Key study points:
- Adjuvant tamoxifen for 10 years after diagnosis of early ER-positive breast cancer reduces recurrence and mortality compared to adjuvant tamoxifen for only 5 years.
- The main side effects were an increased risk of pulmonary embolism and endometrial cancer.
Primer: Breast cancers commonly express the estrogen receptor, and signaling through this receptor promotes tumor growth. Tamoxifen is a selective estrogen receptor modulator that inhibits estrogen signaling to tumor cells and can thereby inhibit tumor growth.
Tamoxifen is frequently given to premenopausal women, whereas postemenopausal women may receive aromatase inhibitors instead. Aromatase inhibitors block the production of estrogen in the body. This strategy is ineffective in premenopausal women because the reduction in estrogen levels stimulates gonadotropin secretion, which promotes estrogen synthesis and counteracts the effect of the aromatase inhibitor.
Adjuvant tamoxifen refers to the administration of tamoxifen after surgical removal of the primary tumor. Randomized trials have shown that adjuvant tamoxifen for 5 years is more effective than just 2 years. However, it is unclear whether adjuvant tamoxifen for more than 5 years provides additional benefit. The Adjuvant Tamoxifen: Longer Against Shorter (ATLAS) trial compares relapse and mortality in women who received adjuvant tamoxifen for either 5 or 10 years.
This [randomized controlled] study: The ATLAS trial enrolled 12,894 women from over 30 countries with early breast cancer and who had already been taking tamoxifen for approximately 5 years. Half the women were randomized to stop tamoxifen (control group) and the other half were randomized to continue for another 5 years (treatment group). All women were followed for 10 years from trial entry.

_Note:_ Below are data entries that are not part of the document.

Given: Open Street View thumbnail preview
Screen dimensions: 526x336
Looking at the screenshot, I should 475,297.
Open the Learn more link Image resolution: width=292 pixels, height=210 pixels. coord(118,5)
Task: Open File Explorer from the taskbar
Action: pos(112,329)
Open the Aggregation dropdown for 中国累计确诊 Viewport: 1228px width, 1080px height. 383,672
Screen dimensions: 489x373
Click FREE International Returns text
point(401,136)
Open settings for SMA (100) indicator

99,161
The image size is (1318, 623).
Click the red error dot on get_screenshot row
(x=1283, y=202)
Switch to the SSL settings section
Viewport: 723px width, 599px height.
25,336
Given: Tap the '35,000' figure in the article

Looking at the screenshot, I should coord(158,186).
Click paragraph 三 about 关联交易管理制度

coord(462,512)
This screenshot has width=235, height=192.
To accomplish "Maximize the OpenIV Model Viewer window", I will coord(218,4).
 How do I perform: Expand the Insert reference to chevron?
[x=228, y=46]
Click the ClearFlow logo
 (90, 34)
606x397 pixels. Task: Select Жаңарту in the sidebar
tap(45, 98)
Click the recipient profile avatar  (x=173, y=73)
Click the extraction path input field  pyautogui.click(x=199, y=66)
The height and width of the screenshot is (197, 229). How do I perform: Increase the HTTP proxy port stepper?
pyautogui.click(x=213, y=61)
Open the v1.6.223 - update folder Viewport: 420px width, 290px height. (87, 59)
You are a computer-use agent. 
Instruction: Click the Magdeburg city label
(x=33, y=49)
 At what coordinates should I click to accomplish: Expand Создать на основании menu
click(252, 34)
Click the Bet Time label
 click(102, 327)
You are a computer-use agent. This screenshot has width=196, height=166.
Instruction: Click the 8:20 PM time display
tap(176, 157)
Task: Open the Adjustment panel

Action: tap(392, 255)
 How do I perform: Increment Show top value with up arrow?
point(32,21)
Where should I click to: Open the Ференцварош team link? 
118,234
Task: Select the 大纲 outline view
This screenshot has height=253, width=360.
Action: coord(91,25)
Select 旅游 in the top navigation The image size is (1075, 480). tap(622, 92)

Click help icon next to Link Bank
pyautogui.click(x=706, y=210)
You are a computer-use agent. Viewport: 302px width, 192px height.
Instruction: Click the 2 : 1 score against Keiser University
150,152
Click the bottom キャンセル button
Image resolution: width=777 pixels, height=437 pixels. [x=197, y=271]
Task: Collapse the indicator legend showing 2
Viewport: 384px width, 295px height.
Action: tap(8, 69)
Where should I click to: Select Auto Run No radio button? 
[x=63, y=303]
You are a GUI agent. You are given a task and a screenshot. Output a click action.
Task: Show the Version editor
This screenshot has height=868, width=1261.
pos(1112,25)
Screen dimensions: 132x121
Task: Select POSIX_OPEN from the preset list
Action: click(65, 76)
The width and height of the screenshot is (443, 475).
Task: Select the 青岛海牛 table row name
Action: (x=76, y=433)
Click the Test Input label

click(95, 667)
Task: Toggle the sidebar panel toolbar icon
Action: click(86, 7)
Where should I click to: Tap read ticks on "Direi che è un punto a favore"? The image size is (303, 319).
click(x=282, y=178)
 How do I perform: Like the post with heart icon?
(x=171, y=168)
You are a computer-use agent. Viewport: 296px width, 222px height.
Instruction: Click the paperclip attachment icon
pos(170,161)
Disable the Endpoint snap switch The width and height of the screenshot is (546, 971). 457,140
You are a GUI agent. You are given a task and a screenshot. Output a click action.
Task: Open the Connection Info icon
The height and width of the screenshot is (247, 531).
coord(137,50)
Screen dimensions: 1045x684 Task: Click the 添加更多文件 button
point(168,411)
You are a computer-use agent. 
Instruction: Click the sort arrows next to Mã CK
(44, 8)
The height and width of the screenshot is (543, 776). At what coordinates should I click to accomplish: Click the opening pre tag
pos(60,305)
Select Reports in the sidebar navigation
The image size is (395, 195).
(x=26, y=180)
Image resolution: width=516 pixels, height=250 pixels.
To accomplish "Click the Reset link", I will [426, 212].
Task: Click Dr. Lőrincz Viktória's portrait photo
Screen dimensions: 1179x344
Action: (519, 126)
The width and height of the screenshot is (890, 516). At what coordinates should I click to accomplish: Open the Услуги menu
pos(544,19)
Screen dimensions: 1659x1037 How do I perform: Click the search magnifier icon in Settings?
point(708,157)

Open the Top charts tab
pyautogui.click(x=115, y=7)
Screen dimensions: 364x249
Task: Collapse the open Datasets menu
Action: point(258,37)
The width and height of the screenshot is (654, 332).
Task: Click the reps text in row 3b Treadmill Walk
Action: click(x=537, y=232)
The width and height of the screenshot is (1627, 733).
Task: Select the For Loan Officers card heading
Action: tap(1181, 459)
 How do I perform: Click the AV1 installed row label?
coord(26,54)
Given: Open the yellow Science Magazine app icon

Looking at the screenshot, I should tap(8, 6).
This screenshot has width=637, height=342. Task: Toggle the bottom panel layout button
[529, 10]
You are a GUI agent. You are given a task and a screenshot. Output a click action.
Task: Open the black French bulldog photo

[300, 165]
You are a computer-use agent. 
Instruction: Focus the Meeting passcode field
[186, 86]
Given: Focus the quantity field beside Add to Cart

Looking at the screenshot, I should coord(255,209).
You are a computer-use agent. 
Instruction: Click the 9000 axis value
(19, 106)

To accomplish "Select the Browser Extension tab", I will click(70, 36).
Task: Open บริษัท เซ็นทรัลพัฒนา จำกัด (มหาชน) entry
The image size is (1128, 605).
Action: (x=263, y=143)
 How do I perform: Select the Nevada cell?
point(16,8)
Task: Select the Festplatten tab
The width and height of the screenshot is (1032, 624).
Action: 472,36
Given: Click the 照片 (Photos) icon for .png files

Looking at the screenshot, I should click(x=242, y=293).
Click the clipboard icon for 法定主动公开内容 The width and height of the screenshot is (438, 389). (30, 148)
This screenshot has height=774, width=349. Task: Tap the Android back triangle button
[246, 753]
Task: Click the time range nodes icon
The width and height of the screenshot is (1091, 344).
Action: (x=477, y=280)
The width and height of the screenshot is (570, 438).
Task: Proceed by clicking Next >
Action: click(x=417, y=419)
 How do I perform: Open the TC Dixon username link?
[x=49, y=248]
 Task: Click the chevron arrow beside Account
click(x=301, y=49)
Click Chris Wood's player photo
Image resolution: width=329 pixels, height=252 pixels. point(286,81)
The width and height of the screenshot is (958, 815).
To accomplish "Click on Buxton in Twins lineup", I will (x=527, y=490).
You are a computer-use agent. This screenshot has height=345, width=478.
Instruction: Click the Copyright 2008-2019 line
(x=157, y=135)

Only those with known ER-positive disease (6846 women) were used to evaluate the main outcomes (mortality and recurrence). Continued tamoxifen reduced the risk of recurrence in the trial period from 25.1% to 21.4% (RR 0.84, 95% CI 0.76 – 0.94; p=0.002). Overall mortality was also reduced in the treatment group (639 deaths in 3428 women vs. 722 deaths in 3418 women, p=0.01)
Notable side effects were an increased risk of pulmonary embolism and endometrial cancer. On the other hand, a reduction in ischemic heart disease was observed in the treatment group.
In sum: Longer adjuvant tamoxifen treatment reduces recurrence and mortality in women diagnosed with early ER-positive breast cancers. Tamoxifen appears to confer some carryover benefit, as the greatest differences in recurrence and mortality between the two groups were observed in the 5 years after the treatment group had stopped taking tamoxifen.
The consensus appears to be that the benefits of extended tamoxifen found in this study outweigh the risks and monetary cost (see Background Reading and Editorial in The Lancet).
Future studies are likely to explore even longer regimens of tamoxifen.